Des chercheurs ont identifié la cause exacte de la zérose et des problèmes de transit chez les astronautes. Selon une étude publiée dans la revue Nature Communications, la microgravité ralentit la progression des aliments dans les intestins, forçant les bactéries à fermenter les protéines et menaçant ainsi les futures missions vers la Lune et Mars.
La microgravité et le ralentissement du transit intestinal en orbite
Après des années de spéculations, des scientifiques ont confirmé que la zérose observée chez les astronautes est directement causée par la microgravité. Une nouvelle étude publiée dans le magazine spécialisé Nature Communications s’appuie sur l’analyse de plus de quatre cents échantillons sanguins provenant de plus de cinquante anciens membres d’équipage de la station spatiale internationale (ISS). Les participants avaient séjourné à bord de la station pendant au moins deux mois.

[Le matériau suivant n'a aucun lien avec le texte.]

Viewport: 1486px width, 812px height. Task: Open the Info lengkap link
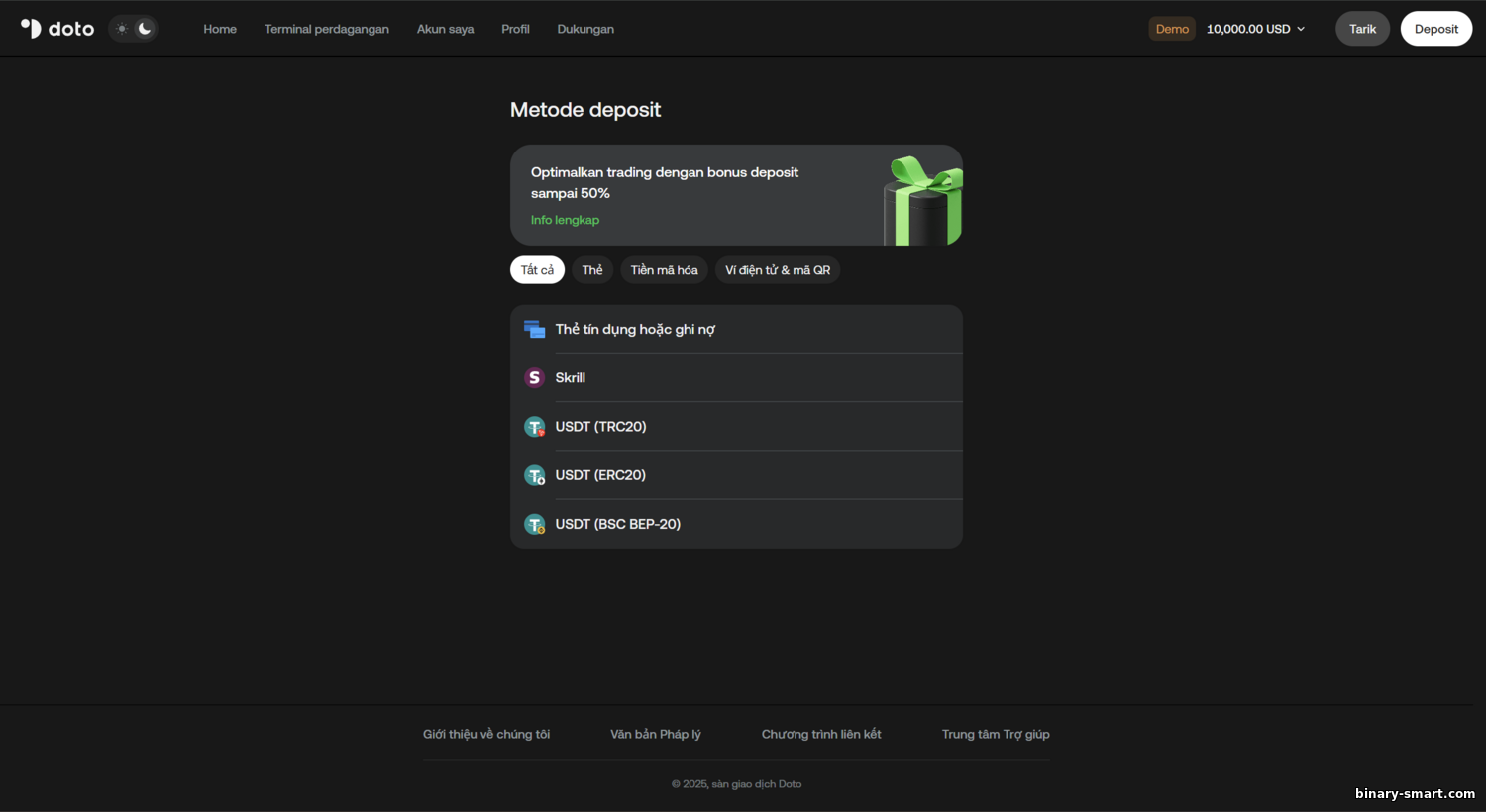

Dans ces échantillons, les chercheurs ont recherché des métabolites, c’est-à-dire les sous-produits issus de la décomposition des aliments, des médicaments et des tissus corporels. Selon Giorgia La Barbera, chercheuse à l’université de Copenhague et autrice de l’étude, les prélèvements ont mis en évidence des modifications suggérant que les bactéries intestinales fermentaient les protéines plus que d’ordinaire. Ce processus enzymatique s’enclenche dès les premières semaines suivant l’arrivée des astronautes dans l’espace et peut persister jusqu’à leur retour sur Terre.
Le mécanisme biologique de la fermentation des protéines selon l’université de Copenhague
Sur Terre, les bactéries intestinales privilégient généralement la dégradation des fibres et des glucides. Cependant, les conditions de vol spatial modifient radicalement ce comportement. D’après les explications de Henrik Roager, microbiologiste et coauteur des travaux à l’université de Copenhague, la faible gravité provoque probablement un déplacement plus lent des aliments dans l’intestin. Ce ralentissement laisse aux fibres davantage de temps pour se décomposer complètement, ce qui oblige ensuite les bactéries intestinales à se concentrer sur les protéines.
Bien que les modifications du régime alimentaire en orbite — telles que les variations dans la consommation de caféine, de poissons et de graisses signalées par Space — puissent jouer un rôle mineur, les scientifiques soulignent que ces facteurs nutritionnels représentent moins d’un tiers des changements métaboliques observés. La microgravité demeure donc la cause principale de ces perturbations digestives.
Les risques sanitaires pour les futures missions vers la Lune et Mars
Cette découverte concernant la fermentation des protéines suscite de vives inquiétudes parmi les experts, car ces troubles fonctionnels risquent d’altérer les missions habitées planifiées par la National Aeronautics and Space Administration (NASA) en direction de la Lune et de Mars. Lars Ove Dragsted, spécialiste de la nutrition et coauteur de l’étude, a souligné que la fermentation des protéines est liée à des conséquences négatives pour la santé, telles que des lésions rénales, des répercussions sur l’humeur et une baisse des capacités de concentration, en plus de provoquer des inflammations intestinales et d’affaiblir la muqueuse intestinale.
Jusqu’à présent, les scientifiques n’ont mesuré la nocivité de ce phénomène que dans le cadre de missions de courte durée, semblables à celles menées à bord de l’ISS. L’évaluation de l’impact réel sur la santé humaine lors d’expéditions de longue durée vers la Lune ou Mars nécessite encore des investigations approfondies.
Pistes de solutions et mesures préventives pour les équipages spatiaux
Pour contrer ces effets indésirables, les chercheurs ont déjà formulé plusieurs recommandations destinées à préserver l’équilibre du microbiote des équipages. Henrik Roager suggère l’adoption de régimes alimentaires enrichis en fibres, l’utilisation de suppléments probiotiques ainsi que des méthodes visant à stimuler les contractions musculaires ondulatoires qui propulsent les aliments, les liquides et les déchets à travers le tube digestif, notamment par le biais de médicaments et de massages adaptés.